Working data:
------------------------------------------------
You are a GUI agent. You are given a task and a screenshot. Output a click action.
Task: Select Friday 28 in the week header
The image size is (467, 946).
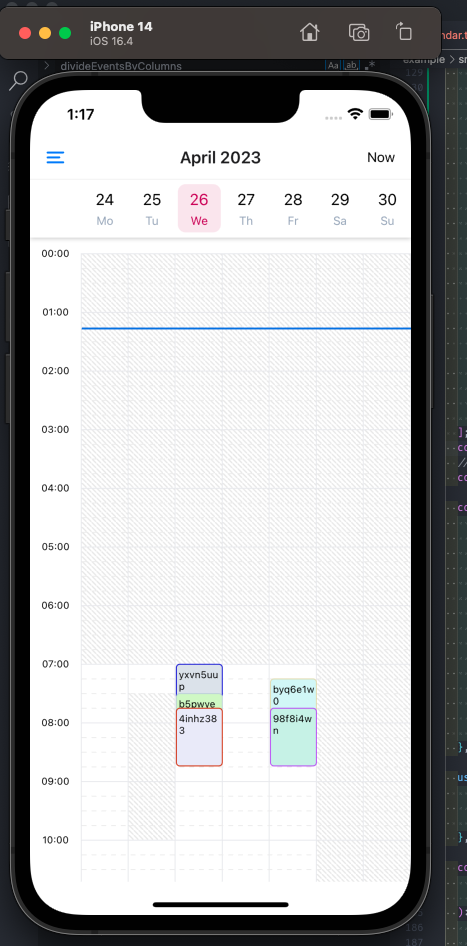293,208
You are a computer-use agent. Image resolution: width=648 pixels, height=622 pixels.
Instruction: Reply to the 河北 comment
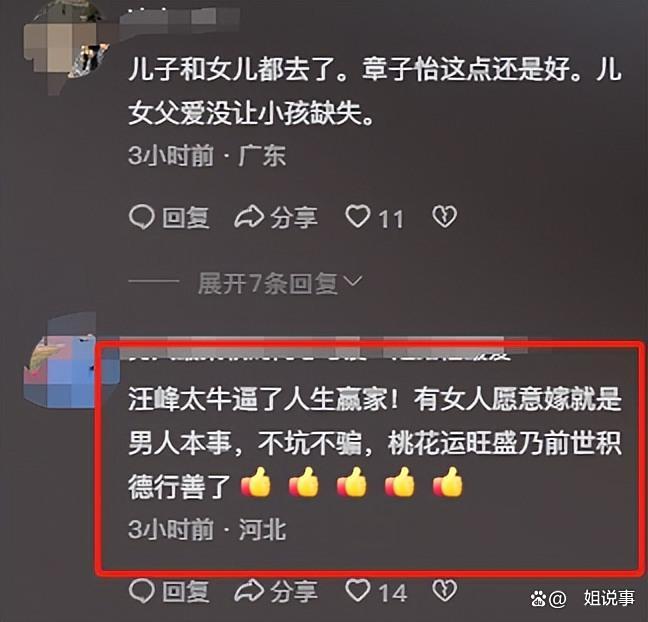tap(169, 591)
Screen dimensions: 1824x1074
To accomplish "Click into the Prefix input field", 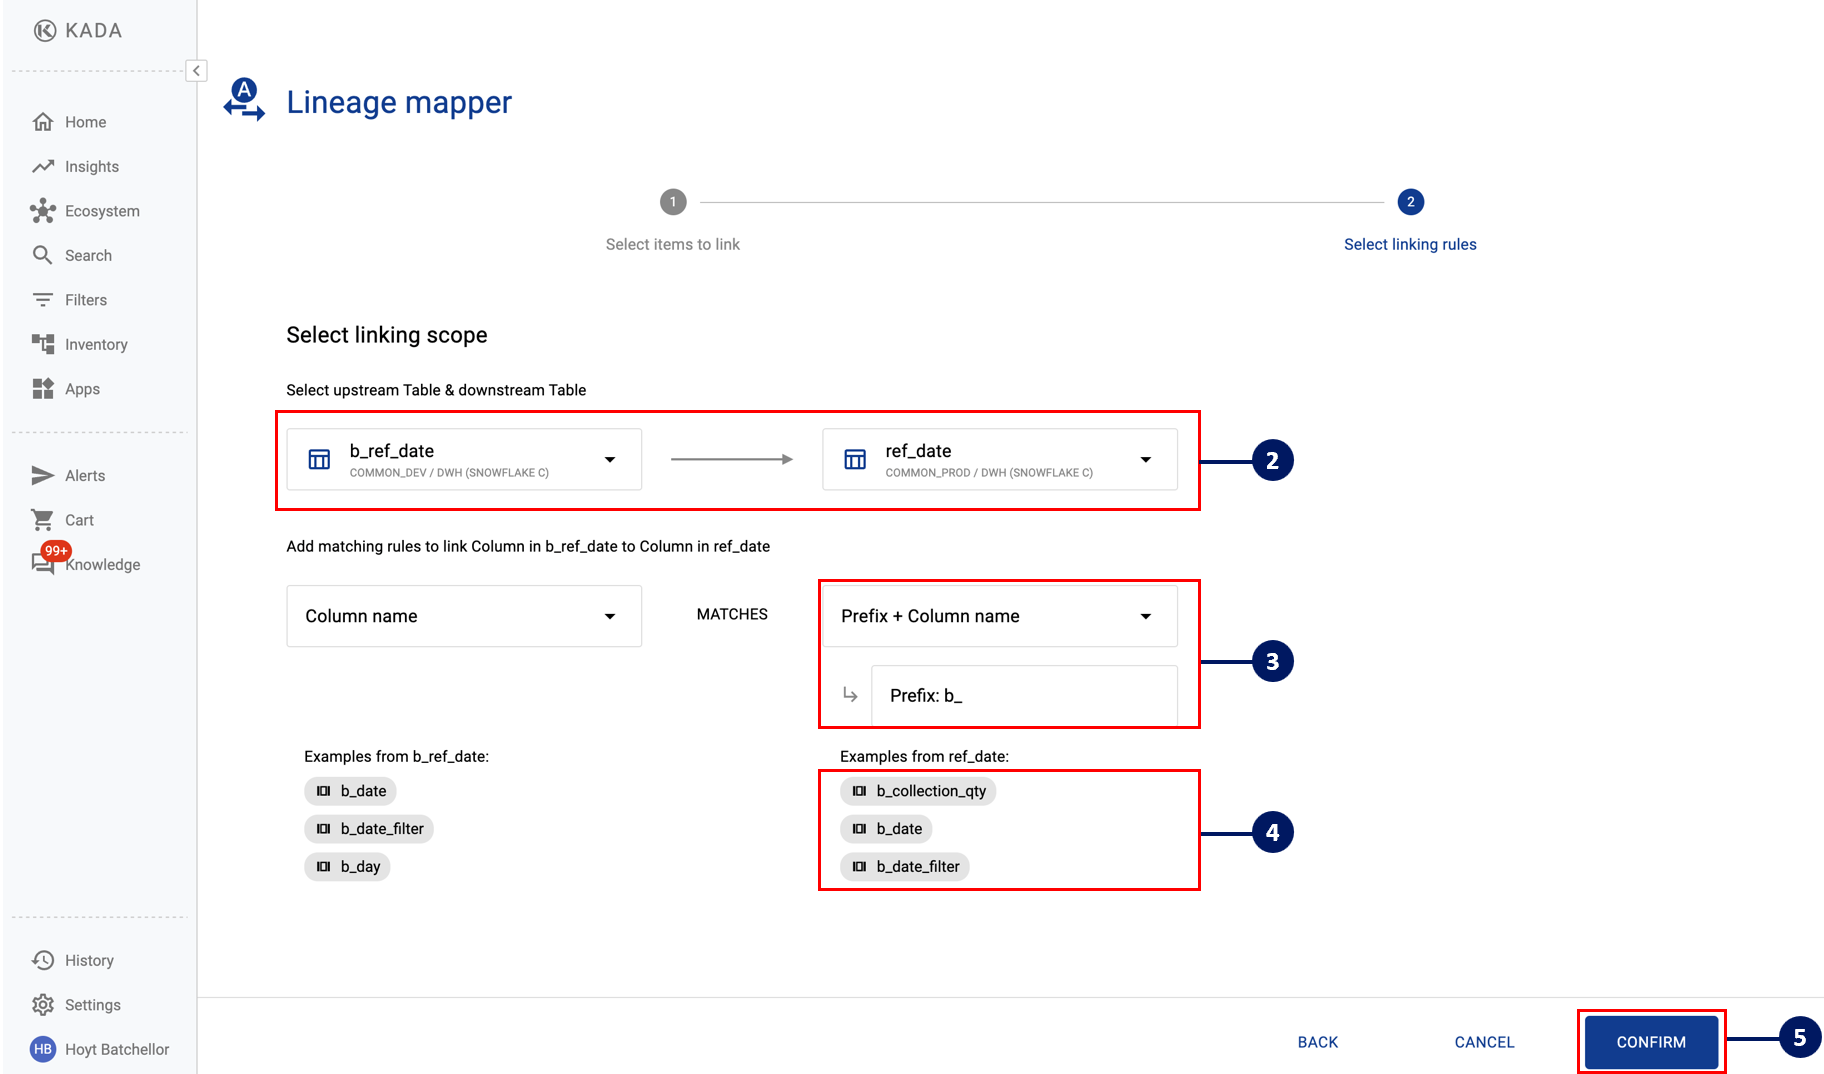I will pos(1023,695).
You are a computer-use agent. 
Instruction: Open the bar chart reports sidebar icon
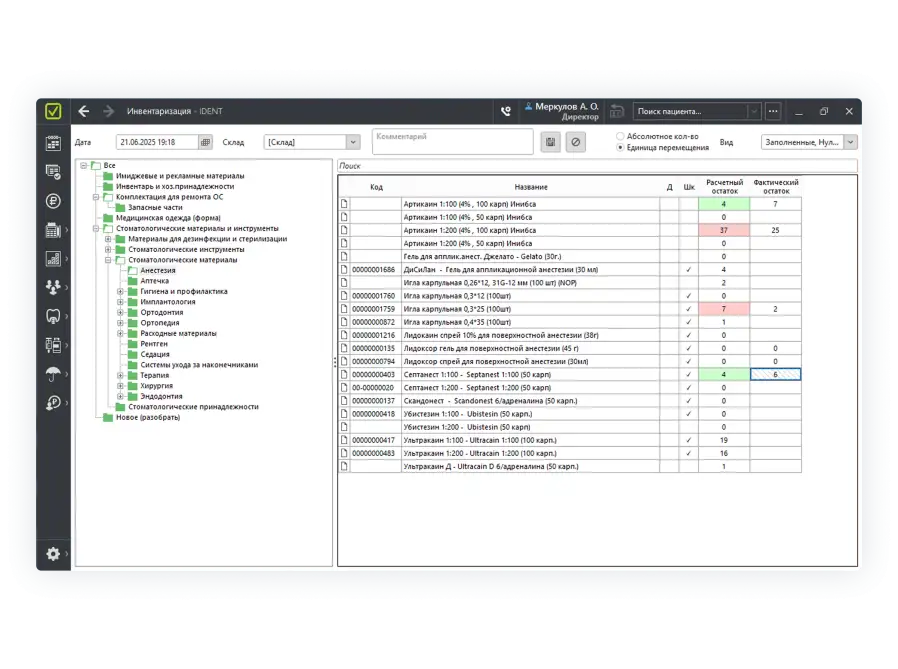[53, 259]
------------------------------------------------
Exercise instructions: All lines above that contain "computer" are required in the answer.

Output below:
You are a computer-use agent. Image resolution: width=648 pixels, height=622 pixels.
You are a computer-use agent. 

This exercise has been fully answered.